I get through that night with extra antihistamines, reminding myself that most of the next day we will be out. I’m saving money on a hotel, a result of my father’s insane frugal influence. Thanks a lot, Dad.

The next morning, in the pint-size bathroom, my expensive, special-thread dental floss flies out of my cosmetic bag, crashing onto the floor into pieces, the floss spool unraveling in a glorious pirouette over a few fragments of kitty litter and, I’m certain, thousands—no, millions—of microscopic feline fecal germs and God knows what. I’ve taken microbiology. Left up to my overactive imagination, I am, I’m sure, en route to a big ol’ case of bubonic plague.

“$@#&!!!” I shout. For good measure, I scoop up what’s left of the floss container and place it—OK, throw—into the sink and curse some more.

You may wonder why I don’t look up nearby hotels immediately. I’m wondering the same thing when Sally suggests “real New York pizza” for lunch. I lose track of my hissy fit long enough to get dressed, using last night’s nightie to step on, as if that will protect me from more sneezes.

Cheapness factor aside, I am already physically miserable. Now it’s becoming a survival challenge.

We have an amazing day in NYC and get back to the apartment in time to see Layla imitating Marlene Dietrich.

The next morning, I ask Sally if the stray kitty litter pieces in the tub bother her.

“That’s why I have the squeegee! Just run the shower a minute, then turn it off, and squeegee out the tub first,” she explains.

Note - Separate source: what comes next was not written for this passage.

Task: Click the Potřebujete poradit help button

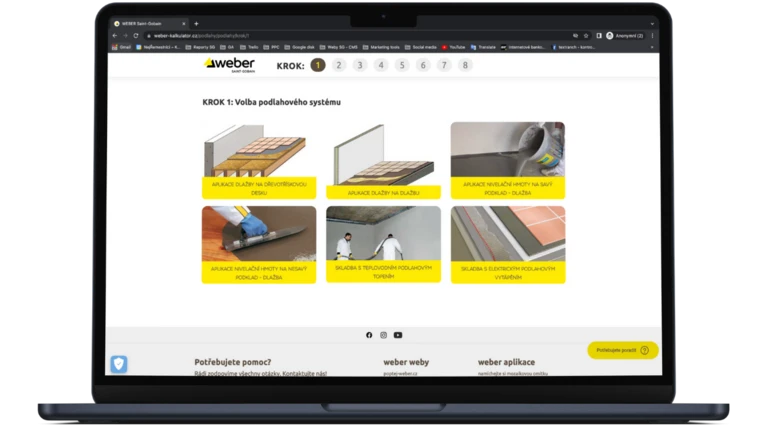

“That’s DISGUSTING!!” somehow slips out. Too late I realize it’s … too late.

Sally looks at me. In a moment I’ll forever remember, she looks directly at me (I wasn’t wearing my glasses, so she might have been rolling her eyes upward) and speaks calmly.

“Mom,” she says. “I don’t tell you how to manage your house.”

Things go much better after that. We go to a Weight Watchers meeting together and giggle over her “bravo” sticker, admire handsome young men in cafes, shop. The day after, she lugs my unruly luggage during the trek through Brooklyn and the crowded Penn Station.

On the train ride home to Maine, my eyelids are settling down. I’m dreaming about my spacious, clean farmhouse. Planning summer day trips. Thinking that next time I visit Sally, I’ll put us up at a hotel. Amazed at how I made it through Layla Boot Camp.

I hear a beep. It’s a text from Sally.

“I cried when you left. Please stay here again—someday. After all, Layla won’t be around forever.”

Wha???

Oh, dammit. That kid really knows how to work it.

I hear some hotels take cats, too.

Kathy Eliscu, a retired RN, received a National Society of Newspaper Columnists Humor award in 2012 for her Maine Women magazine column. She is the author of “Not Even Dark Chocolate Can Fix This Mess,” a humor novel. She blogs at www.kathyeliscu.com and lives in Westbrook.